今思うと、どうして12歳の男の子に任せて大人たちが安心できていたのか分からない。けれど千歳は当時から大人びた―悪く言えば子供らしさの無い子どもだったのだと思う。その時は中学生なんて当然大人だとおもっていたけれど。私はいつまでたっても12歳の千歳にすら追いつけない気がしている。
私は大好きなちい兄―当時はこう呼んでいた―とお出かけができるのではしゃいでいた。パパとちい兄が仲良くなればいいな、などと思っていた。
なんて呑気だったのだろう。いくら8歳にしても幼すぎる。
「君が千歳君か」
微笑みながら言う父に答えもせず、千歳はじっと父を見据えていた。父は戸惑ったように微笑んだまま首をかしげた。
「春海にいつも聞いているよ。仲良くしてくれているんだってね」
「まあ…普通ですけど」
いつものような声変わり途中の不安定な声でなく、無理に押し殺したような低い声を出す千歳に、何となく不安になったのを覚えている。
「じゃあ、時間になったら迎えに来るから」
私の頭に手を置いて千歳はそう言った。
「ちい兄行かないの?一緒に行こうよ」
「そうだよ千歳君。君を一人にしておくのも心配だ」
父も言い添える。今思えば当たり前だ。まだ成長期も迎えていない男の子を慣れない街に一人で放り出すなんて、まじめな父にはできなかっただろう。

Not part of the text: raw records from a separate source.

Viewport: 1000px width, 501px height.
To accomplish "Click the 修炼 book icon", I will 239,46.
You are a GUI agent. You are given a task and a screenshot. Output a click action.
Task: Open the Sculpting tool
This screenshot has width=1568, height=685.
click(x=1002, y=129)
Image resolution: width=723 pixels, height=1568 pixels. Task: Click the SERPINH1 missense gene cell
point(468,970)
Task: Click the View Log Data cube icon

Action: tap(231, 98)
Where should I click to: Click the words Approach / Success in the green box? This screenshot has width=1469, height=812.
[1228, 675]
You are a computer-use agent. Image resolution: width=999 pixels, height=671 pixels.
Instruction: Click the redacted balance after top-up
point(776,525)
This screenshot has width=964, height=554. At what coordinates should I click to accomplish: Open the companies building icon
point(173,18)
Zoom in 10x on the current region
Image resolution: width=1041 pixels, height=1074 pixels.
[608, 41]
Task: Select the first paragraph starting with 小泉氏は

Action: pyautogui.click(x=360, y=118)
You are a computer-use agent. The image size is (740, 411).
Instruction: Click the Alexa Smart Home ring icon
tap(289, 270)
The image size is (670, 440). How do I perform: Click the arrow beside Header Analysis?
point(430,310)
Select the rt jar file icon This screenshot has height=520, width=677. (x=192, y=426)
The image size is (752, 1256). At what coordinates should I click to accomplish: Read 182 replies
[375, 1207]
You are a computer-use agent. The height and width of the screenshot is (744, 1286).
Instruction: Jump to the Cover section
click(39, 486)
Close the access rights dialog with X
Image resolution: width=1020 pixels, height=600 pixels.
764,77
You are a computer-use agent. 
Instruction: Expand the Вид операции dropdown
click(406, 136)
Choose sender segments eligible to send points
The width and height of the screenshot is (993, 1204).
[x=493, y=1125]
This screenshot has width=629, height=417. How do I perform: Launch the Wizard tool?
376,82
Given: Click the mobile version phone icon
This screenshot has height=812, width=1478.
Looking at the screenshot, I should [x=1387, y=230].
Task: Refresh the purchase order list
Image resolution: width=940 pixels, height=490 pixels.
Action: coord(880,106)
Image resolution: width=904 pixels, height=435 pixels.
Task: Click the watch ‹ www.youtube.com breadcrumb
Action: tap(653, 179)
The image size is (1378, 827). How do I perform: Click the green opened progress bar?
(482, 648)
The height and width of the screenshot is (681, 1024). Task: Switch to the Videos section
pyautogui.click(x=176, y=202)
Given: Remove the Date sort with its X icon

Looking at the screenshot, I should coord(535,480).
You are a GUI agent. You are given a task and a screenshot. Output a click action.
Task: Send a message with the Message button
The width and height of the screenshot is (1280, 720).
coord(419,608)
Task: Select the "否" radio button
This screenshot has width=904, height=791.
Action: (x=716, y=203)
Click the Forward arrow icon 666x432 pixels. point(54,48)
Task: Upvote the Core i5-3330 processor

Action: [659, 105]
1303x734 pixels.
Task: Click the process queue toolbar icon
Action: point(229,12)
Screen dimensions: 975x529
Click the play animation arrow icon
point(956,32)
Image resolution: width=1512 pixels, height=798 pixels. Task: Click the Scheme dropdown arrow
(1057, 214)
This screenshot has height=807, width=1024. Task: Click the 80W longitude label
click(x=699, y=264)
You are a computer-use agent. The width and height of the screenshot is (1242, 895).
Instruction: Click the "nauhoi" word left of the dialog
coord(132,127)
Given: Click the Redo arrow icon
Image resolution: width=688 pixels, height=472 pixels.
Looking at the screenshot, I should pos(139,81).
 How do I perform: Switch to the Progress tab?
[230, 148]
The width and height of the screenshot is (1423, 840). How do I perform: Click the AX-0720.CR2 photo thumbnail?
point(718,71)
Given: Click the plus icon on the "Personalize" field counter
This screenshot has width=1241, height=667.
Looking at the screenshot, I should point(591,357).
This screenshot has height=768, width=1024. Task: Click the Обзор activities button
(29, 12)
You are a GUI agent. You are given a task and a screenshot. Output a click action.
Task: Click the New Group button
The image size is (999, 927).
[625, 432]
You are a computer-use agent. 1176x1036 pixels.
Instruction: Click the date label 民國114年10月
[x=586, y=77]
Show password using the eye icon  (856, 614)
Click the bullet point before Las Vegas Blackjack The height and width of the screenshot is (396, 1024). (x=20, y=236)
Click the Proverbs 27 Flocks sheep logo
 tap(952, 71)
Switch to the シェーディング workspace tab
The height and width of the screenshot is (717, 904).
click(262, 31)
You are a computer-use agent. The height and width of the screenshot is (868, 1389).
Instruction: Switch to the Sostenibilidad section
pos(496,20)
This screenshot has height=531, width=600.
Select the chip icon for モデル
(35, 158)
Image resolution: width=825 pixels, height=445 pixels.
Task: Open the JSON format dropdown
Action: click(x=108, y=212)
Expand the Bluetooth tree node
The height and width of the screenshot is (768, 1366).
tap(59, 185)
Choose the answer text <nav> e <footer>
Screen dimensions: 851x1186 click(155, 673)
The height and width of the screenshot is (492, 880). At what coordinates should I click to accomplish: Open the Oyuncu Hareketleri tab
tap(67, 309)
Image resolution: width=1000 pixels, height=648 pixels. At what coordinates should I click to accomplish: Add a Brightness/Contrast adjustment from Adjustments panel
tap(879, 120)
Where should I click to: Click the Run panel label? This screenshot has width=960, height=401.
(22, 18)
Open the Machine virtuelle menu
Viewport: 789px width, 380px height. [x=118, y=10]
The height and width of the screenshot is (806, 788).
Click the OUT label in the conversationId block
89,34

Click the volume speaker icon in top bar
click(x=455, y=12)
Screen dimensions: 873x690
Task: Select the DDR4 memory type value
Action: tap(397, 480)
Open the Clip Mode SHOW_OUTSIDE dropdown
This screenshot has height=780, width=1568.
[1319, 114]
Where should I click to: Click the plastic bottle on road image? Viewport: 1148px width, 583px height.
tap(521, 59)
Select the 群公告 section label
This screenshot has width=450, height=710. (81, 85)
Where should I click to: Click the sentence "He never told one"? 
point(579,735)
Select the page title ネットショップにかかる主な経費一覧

けれど千歳は冷たい視線を―今思い出せば冷たいとわかる視線を父に向けた。
「大丈夫です。そこの本屋とか喫茶店で時間つぶしますから」
「やだよお。ちい兄も一緒に行こうよ」
まだ駄々をこねる私にしゃがんで目線を合わせて千歳は言い含めるように言った。
「今日は春海とお父さんの日だろ。二人で楽しんでおいで」
そして立ち上がって父に聞く。
「3時半にここでいいんですよね?」
「ああ…」
父は気圧されたように肯いた。
「だが…」
「じゃあ、また後で」
千歳はくるりときびすを返して行ってしまった。何故かひどく悲しい気持ちでその背中を見送っていた私の手を取って父は言った。
「しっかりしたいい子だね…」
「うん」
私はその言葉の裏にある意味に気が付かずに嬉しくなった。パパも千歳がすごいって分かるんだ。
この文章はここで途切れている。